▶ [Provided material]:
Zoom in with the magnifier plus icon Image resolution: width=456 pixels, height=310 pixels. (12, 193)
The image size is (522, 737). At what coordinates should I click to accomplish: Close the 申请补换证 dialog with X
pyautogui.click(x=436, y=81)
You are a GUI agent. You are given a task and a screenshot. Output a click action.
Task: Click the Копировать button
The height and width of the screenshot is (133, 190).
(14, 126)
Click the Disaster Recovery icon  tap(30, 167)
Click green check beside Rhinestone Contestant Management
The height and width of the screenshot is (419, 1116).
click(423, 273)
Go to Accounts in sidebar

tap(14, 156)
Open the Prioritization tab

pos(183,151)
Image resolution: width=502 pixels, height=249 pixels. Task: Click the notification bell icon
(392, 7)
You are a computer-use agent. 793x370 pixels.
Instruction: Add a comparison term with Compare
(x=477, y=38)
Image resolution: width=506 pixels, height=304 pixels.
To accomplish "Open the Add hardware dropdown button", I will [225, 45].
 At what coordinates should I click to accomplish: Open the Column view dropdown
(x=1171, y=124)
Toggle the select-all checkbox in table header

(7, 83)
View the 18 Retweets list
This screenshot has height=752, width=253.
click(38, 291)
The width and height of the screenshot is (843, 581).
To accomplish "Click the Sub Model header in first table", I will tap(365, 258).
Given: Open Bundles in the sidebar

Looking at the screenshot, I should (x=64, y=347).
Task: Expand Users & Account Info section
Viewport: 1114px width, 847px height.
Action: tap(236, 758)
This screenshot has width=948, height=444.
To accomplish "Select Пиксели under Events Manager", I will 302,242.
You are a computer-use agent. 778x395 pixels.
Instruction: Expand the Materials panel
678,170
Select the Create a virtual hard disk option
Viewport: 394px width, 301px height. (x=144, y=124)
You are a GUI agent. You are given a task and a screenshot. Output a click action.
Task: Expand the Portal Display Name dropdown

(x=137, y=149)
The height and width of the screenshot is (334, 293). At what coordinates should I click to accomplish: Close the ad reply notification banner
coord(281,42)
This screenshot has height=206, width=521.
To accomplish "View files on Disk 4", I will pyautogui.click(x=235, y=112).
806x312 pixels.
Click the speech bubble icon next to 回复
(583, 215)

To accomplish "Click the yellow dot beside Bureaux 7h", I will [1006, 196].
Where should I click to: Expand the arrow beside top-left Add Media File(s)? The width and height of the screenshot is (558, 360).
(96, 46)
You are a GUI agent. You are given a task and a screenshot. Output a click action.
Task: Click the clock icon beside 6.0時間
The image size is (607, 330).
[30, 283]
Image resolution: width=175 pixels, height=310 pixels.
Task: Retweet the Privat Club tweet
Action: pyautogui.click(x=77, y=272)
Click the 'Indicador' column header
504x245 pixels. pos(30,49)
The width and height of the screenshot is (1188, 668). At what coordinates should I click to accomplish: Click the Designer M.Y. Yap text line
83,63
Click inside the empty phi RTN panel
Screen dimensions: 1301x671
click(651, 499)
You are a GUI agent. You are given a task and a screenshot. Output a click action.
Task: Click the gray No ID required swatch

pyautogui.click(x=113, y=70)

▶ [What you have to do]: Please make an exact copy of every record, leaving nothing out.

▶ [Answer space]:
Zoom in with the magnifier plus icon Image resolution: width=456 pixels, height=310 pixels. (12, 193)
The image size is (522, 737). At what coordinates should I click to accomplish: Close the 申请补换证 dialog with X
pyautogui.click(x=436, y=81)
You are a GUI agent. You are given a task and a screenshot. Output a click action.
Task: Click the Копировать button
The height and width of the screenshot is (133, 190).
(14, 126)
Click the Disaster Recovery icon  tap(30, 167)
Click green check beside Rhinestone Contestant Management
The height and width of the screenshot is (419, 1116).
click(423, 273)
Go to Accounts in sidebar

tap(14, 156)
Open the Prioritization tab

pos(183,151)
Image resolution: width=502 pixels, height=249 pixels. Task: Click the notification bell icon
(392, 7)
You are a computer-use agent. 793x370 pixels.
Instruction: Add a comparison term with Compare
(x=477, y=38)
Image resolution: width=506 pixels, height=304 pixels.
To accomplish "Open the Add hardware dropdown button", I will [225, 45].
 At what coordinates should I click to accomplish: Open the Column view dropdown
(x=1171, y=124)
Toggle the select-all checkbox in table header

(7, 83)
View the 18 Retweets list
This screenshot has height=752, width=253.
click(38, 291)
The width and height of the screenshot is (843, 581).
To accomplish "Click the Sub Model header in first table", I will tap(365, 258).
Given: Open Bundles in the sidebar

Looking at the screenshot, I should (x=64, y=347).
Task: Expand Users & Account Info section
Viewport: 1114px width, 847px height.
Action: tap(236, 758)
This screenshot has width=948, height=444.
To accomplish "Select Пиксели under Events Manager", I will 302,242.
You are a computer-use agent. 778x395 pixels.
Instruction: Expand the Materials panel
678,170
Select the Create a virtual hard disk option
Viewport: 394px width, 301px height. (x=144, y=124)
You are a GUI agent. You are given a task and a screenshot. Output a click action.
Task: Expand the Portal Display Name dropdown

(x=137, y=149)
The height and width of the screenshot is (334, 293). At what coordinates should I click to accomplish: Close the ad reply notification banner
coord(281,42)
This screenshot has height=206, width=521.
To accomplish "View files on Disk 4", I will pyautogui.click(x=235, y=112).
806x312 pixels.
Click the speech bubble icon next to 回复
(583, 215)

To accomplish "Click the yellow dot beside Bureaux 7h", I will [1006, 196].
Where should I click to: Expand the arrow beside top-left Add Media File(s)? The width and height of the screenshot is (558, 360).
(96, 46)
You are a GUI agent. You are given a task and a screenshot. Output a click action.
Task: Click the clock icon beside 6.0時間
The image size is (607, 330).
[30, 283]
Image resolution: width=175 pixels, height=310 pixels.
Task: Retweet the Privat Club tweet
Action: pyautogui.click(x=77, y=272)
Click the 'Indicador' column header
504x245 pixels. pos(30,49)
The width and height of the screenshot is (1188, 668). At what coordinates should I click to accomplish: Click the Designer M.Y. Yap text line
83,63
Click inside the empty phi RTN panel
Screen dimensions: 1301x671
click(651, 499)
You are a GUI agent. You are given a task and a screenshot. Output a click action.
Task: Click the gray No ID required swatch

pyautogui.click(x=113, y=70)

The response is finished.